We develop a pattern recognition cytometric technique for label-free cell classification. Two dimensional (2D) light scattering patterns from single cells and cell aggregates are obtained with a static cytometer. Good performance of the cytometric setup is verified by comparing yeast cell experimental results with theoretical simulations. Adaptive boosting (AdaBoost) method (a machine learning algorithm) is adopted for the analysis of the 2D light scattering patterns. It is shown that aggregates of three yeast cells can be well differentiated from aggregates of four yeast cells by this pattern recognition cytometric technique. We demonstrate that the pattern recognition cytometry can perform label-free classification of normal cervical cells and HeLa cells with a high accuracy rate.

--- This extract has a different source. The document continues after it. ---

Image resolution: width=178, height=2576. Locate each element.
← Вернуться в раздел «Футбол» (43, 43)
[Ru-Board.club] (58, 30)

© 2015 Optical Society of America
Conventional flow cytometry measures optical signals from single biological cells or particles in a fluidic stream and obtains cell size, organelle, and molecular information . In these cytometers, multiple detectors such as photodiodes or photomultiplier tubes are used to measure the forward scattering or side scattering light signals. With the aid of specially developed fluorescence dyes, conventional flow cytometry can perform quantitative analysis on single cells with multiple parameters and a high throughput [1,2]. This has made the conventional flow cytometry widely used in biomedicine for cancer diagnostics, regenerative medicine, and immunology [1–4]. However the conventional flow cytometry lacks the capability for detailed study on single cells for that the obtained fluorescence or scattered light signals are the integrated light intensity from a single cell. In order to perform single cell analysis with high resolution, imaging cytometric technologies have been developed, which can provide a moderate throughput and image information of the cells [5,6].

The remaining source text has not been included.